There are some expressions that have been so abused and wrongly exploited as to become plain platitudes. One such expression is "Accept me as I am".
About 20 years ago, a professional colleague who also was a close friend, sought my opinion on a personal issue that was stressing her out. A few weeks prior to our discussion, Mary (not real name) observed that her husband of about 5 years had been going into a lot of trouble to avoid intimate moments with her. When pushed to the wall one night as the couple lay in bed, Mary finally summoned the courage to confront him. Initially, her husband tried to lie by attributing his "negligence" to job stress. As his wife insisted however, the man finally told her on a blunt note that he had lately been turned off by her poor, unflattering physical appearance. Rudely shocked by this strange, embarrassing revelation, a barely-dressed Mary walked quietly toward the bedroom mirror. After a brief appraisal, she was able to confirm that her physical appearance had deteriorated. But in spite of this confirmation, the woman went into an instant state of denial by turning angrily at her husband. "So..." she asked in anger. "What is wrong with my physical appearance...?" Though a bit awkward, the man shrugged nonchalantly and turned away from his wife. With this state of affairs, both of them resorted to giving each other a cold, silent treatment.
The situation had remained this way until she decided to ask for my opinion. In a careful response, I asked what physical attributes she had that attracted her husband when they met and she answered "My inner beauty..."
Shaking my head, I asked "What inner beauty? When a man meets a woman for the first time, it's her outer beauty that attracts him. At that moment, inner beauty is a secondary issue that neither the man nor the woman cares much about until the two get to really know each other in the ensuing relationship."
Once again, I asked Mary what physical attributes she possessed that had attracted her husband when they met? Without mincing words this time, the woman managed a smile as she referred to her previously thick, curvy body.
Now on impulsive, I stepped back a bit to take a cursory look at her and realized that the said "thick, curvy" body had since degenerated into a grossly shapeless body. On noticing my obvious disappointment, the woman dismissed the issue angrily with a wave of her hand. "Listen, I can't be expected to look the same way I did before having a baby...and if my husband really loves me as he claims, he will accept me as I am now."

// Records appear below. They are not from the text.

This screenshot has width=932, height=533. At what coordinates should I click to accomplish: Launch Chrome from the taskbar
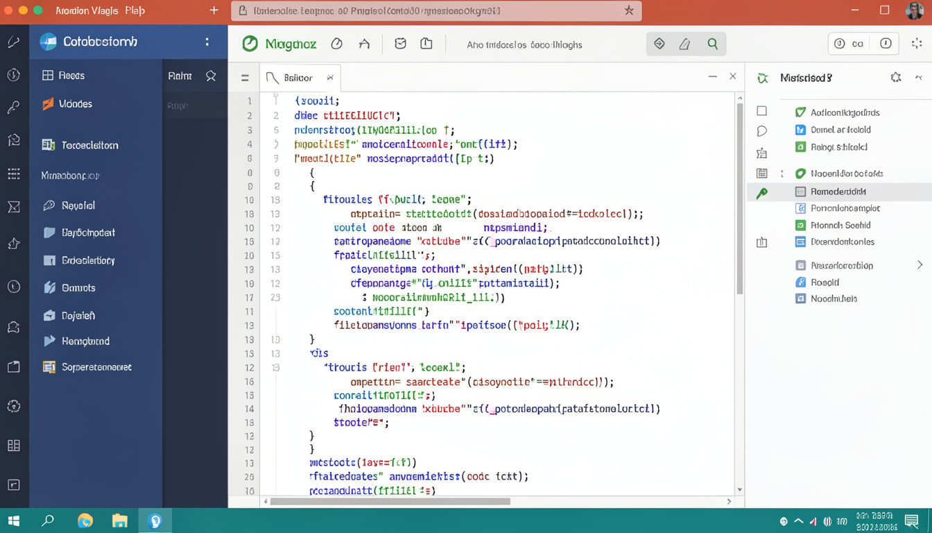pyautogui.click(x=85, y=520)
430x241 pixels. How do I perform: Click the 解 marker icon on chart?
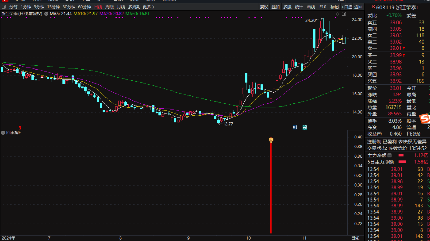click(305, 127)
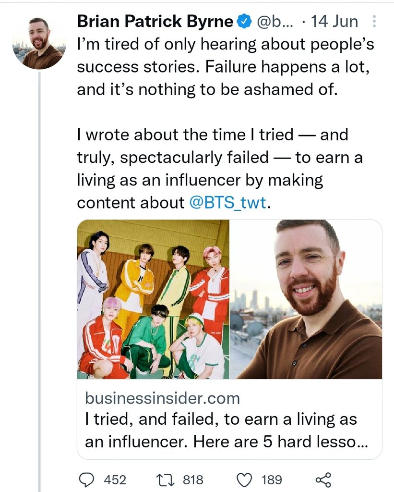This screenshot has height=492, width=394.
Task: Open Brian Patrick Byrne's profile avatar
Action: click(x=37, y=43)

"Really?" I retorted. "So, in the name of love, you expect the man to accept you as you are even though you were never like this when he met and fell in love with you?"

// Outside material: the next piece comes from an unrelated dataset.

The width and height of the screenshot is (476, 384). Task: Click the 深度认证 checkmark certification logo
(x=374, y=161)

It's crazy how a lot of people in a situation such as this suddenly expect love to assume the role of some all-encompassing magical, "incredible hulk" that can make problems disappear and also be capable of being saddled with whatever emotional burden is hauled at it. Whereas, love is a practical, maintenance-driven feeling. It requires hard work to sustain and will manifest itself based only on certain reality.

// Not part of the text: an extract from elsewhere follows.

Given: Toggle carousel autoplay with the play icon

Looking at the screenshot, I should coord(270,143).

In the example of Mary as described above, I believed her husband did love her but the manifestation of the love had been occasioned by her previously "thick, curvy" body. And as typical of most women who stop caring about their physical appearances as soon as they get married, Mary let go of her body on the excuse of a previous pregnancy and subsequent child birth. But as the attractive physical attributes of the woman were no longer in existence, it was only natural for her husband to be physically and emotionally turned off her. And instead of embarking on an urgent remedy by working toward getting back her "thick, curvy" body, she resorted to the usual idle escape route of "accept me as I am."
Unfortunately, that lame expression rarely works, if it ever does, in solving problems in a marriage or relationship.